Segundo relatos de assessores próximos, a redução patrimonial deve-se principalmente à antecipação de herança. Documentos obtidos pela Comissão Parlamentar Mista de Inquérito (CPMI) do INSS revelaram transferências que somam R$ 721 mil de Lula para Fábio Luís Lula da Silva, o Lulinha, entre 2022 e 2023. A defesa do presidente confirmou que parte desse valor corresponde a adiantamento da legítima devida aos herdeiros.
As movimentações ocorreram em um contexto de mudanças na tributação de heranças e doações. A reforma tributária aprovada em dezembro de 2023 determinou que o Imposto sobre Transmissão Causa Mortis e Doação (ITCMD) deve ter alíquotas progressivas, variando conforme o valor transmitido. Antes, estados como São Paulo podiam cobrar uma alíquota fixa, sem levar em conta o montante.

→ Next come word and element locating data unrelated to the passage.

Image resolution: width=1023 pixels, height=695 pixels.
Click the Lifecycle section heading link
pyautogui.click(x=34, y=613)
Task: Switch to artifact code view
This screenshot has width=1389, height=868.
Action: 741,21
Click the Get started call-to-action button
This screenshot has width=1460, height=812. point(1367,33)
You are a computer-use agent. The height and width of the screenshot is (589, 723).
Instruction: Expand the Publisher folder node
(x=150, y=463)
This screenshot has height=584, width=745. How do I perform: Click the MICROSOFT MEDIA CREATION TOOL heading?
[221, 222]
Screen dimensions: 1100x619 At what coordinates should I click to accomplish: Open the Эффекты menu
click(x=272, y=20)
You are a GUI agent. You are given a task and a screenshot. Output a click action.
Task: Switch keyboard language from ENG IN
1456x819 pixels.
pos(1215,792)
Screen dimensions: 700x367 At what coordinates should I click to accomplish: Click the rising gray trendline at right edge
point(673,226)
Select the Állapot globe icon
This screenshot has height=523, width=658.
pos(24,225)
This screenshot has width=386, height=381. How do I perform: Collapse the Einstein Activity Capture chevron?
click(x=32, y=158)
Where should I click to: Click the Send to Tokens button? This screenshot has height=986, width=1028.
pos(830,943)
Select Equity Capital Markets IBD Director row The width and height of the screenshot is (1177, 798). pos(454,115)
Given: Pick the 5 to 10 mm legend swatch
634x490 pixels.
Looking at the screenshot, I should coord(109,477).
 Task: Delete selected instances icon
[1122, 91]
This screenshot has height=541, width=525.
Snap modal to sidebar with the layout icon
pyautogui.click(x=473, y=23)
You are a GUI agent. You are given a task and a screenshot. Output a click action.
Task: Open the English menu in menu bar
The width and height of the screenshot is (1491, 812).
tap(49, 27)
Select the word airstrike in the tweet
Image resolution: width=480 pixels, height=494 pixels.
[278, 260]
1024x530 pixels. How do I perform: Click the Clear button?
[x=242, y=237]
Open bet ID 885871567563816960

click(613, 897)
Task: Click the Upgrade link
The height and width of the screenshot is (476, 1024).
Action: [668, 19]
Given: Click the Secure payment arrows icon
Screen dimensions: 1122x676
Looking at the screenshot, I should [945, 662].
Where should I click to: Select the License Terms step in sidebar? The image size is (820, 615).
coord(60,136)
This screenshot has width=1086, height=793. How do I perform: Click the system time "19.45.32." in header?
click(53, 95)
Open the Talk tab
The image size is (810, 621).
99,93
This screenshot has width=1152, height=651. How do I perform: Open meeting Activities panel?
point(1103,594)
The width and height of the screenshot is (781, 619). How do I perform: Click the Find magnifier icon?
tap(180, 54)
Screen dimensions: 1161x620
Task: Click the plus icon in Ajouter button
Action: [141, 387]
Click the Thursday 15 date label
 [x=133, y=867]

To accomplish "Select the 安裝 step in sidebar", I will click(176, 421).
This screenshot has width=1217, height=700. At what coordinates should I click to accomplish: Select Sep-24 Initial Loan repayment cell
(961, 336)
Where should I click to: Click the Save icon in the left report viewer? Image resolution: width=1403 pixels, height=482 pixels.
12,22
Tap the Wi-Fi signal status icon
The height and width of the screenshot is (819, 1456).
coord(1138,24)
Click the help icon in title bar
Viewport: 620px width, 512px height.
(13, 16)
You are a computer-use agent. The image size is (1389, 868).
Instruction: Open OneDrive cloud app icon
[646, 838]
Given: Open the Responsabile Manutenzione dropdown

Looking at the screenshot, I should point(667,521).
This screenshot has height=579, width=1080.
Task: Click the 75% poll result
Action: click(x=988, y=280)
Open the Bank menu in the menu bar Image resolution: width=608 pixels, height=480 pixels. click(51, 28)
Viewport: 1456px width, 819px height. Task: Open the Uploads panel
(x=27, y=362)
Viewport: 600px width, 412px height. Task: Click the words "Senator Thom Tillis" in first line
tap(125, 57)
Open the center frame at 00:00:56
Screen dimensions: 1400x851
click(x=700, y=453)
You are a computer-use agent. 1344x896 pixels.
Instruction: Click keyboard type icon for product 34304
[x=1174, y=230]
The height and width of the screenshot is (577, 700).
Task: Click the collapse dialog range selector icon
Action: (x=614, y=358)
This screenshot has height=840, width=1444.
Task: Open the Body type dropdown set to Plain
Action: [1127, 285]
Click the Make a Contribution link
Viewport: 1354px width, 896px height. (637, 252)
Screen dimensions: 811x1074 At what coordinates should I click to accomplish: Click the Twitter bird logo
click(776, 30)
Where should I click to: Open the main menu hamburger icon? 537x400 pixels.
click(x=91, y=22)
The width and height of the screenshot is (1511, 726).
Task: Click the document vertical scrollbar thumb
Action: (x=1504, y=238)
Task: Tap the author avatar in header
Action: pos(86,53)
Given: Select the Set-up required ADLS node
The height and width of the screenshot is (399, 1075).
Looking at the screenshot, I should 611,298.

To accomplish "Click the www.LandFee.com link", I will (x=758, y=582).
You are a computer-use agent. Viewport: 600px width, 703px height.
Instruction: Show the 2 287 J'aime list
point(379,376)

No estado de São Paulo, a alíquota permanece em 4%, mas a legislação local ainda precisa ser adaptada à progressividade prevista pela reforma. As novas regras aumentaram o interesse em planejamento sucessório, especialmente entre famílias com patrimônios elevados.
Embora as transferências tenham ocorrido próximas à aprovação da reforma, não há evidências de que Lula tenha agido para escapar da tributação. A proximidade temporal entre os fatos é notável, mas a intenção fiscal não foi comprovada.